What it will be able to do in the future is difficult to predict, especially in the long term. I maintain that if it reaches a level of accuracy capable of competing with an engineer on analysis, design, and stakeholder communication activities, then perhaps it will be able to directly solve the problem for which we’re trying to create software, and the activity itself will no longer be necessary a priori. I believe it’s a possible future, but certainly not a near one.
Today, AI certainly has much lower effectiveness in activities involving human interaction (understanding and analyzing requirements) and abstraction, which is the foundation of design. These remain activities where engineers have great added value, in my opinion.
This doesn’t mean AI stays completely out of it, quite the opposite. It’s an extremely useful tool for increasing speed and precision, but not autonomous. Here are some examples:
- The analysis phase often involves information research, and AI makes it faster and more accurate (think of tools like Perplexity)

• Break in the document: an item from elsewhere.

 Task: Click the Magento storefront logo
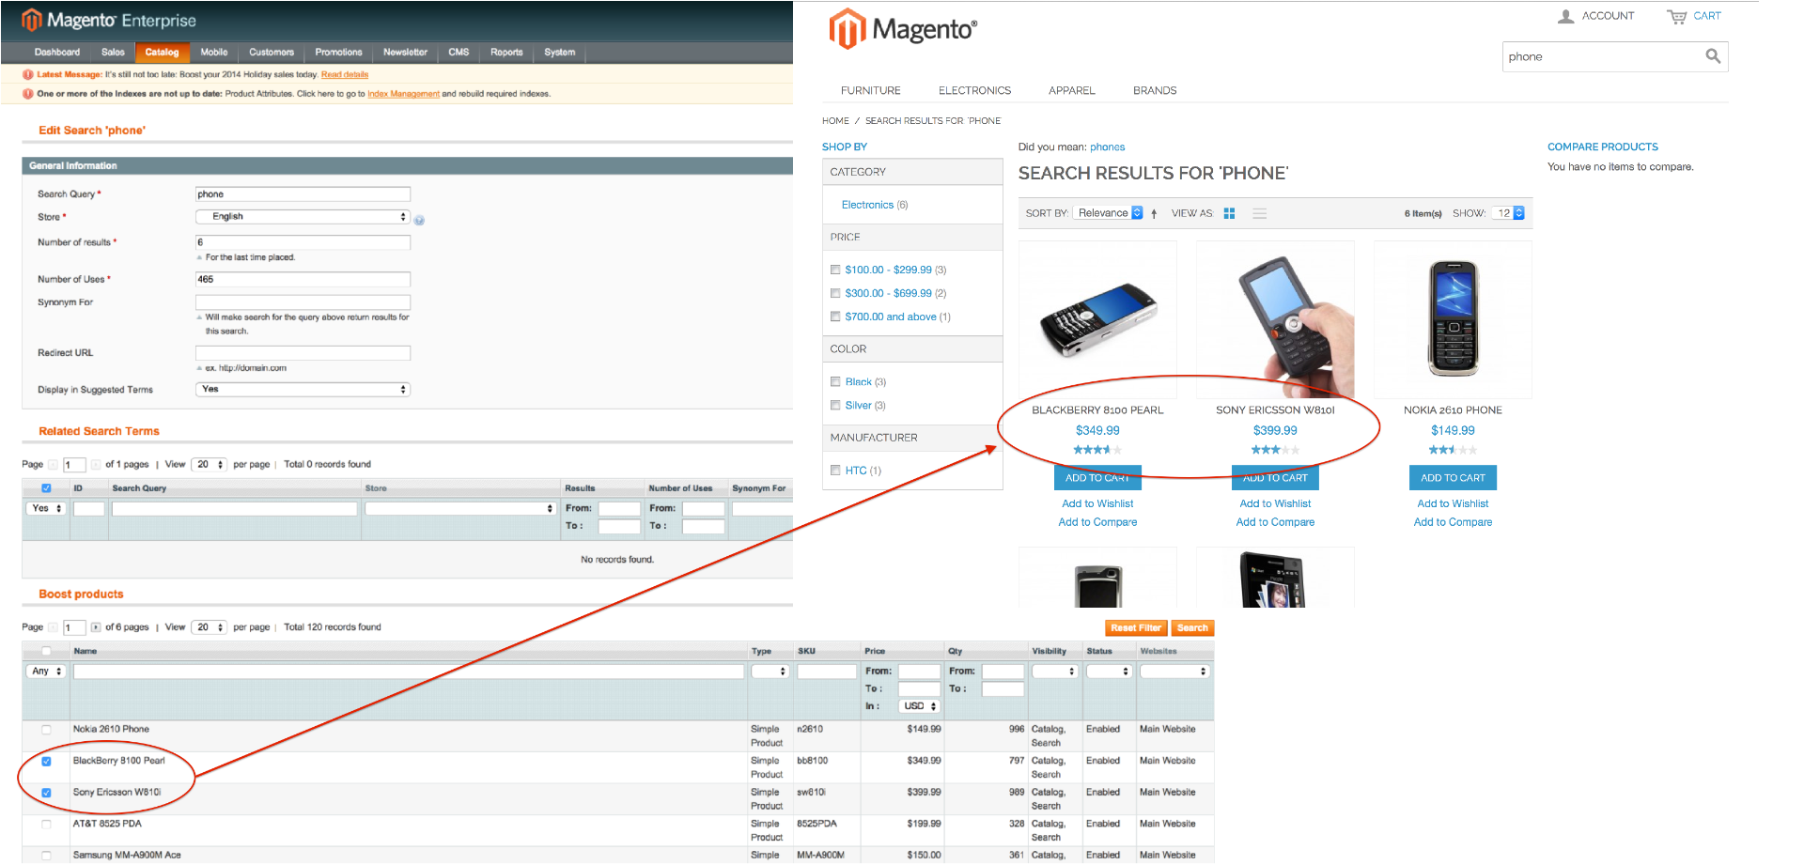(x=903, y=29)
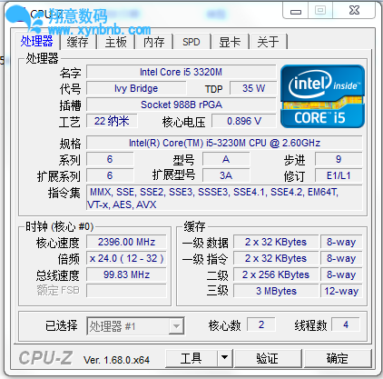Click the CPU-Z title bar icon

(x=19, y=14)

- I find it very useful to ask an LLM for feedback on architectural decisions because it often lists considerations or options I had missed
- Summarizing, schematizing, and formalizing requirements written in natural language are activities it does very well and that improve the accuracy of downstream processes
Conclusions
In summary, I firmly believe that proper application of software engineering principles is a necessary condition to enable effective and valuable use of AI in development. I flatly reject the idea that because AI will be able to automate system production and maintenance, their quality will not be a stringent requirement.
I remember a quote from Leslie Lamport: “People confuse programming with coding. Coding is to programming what typing is to writing.”
I would like us to remember that we are software engineers and not just coders. We should use much of the time saved to build better products with better processes.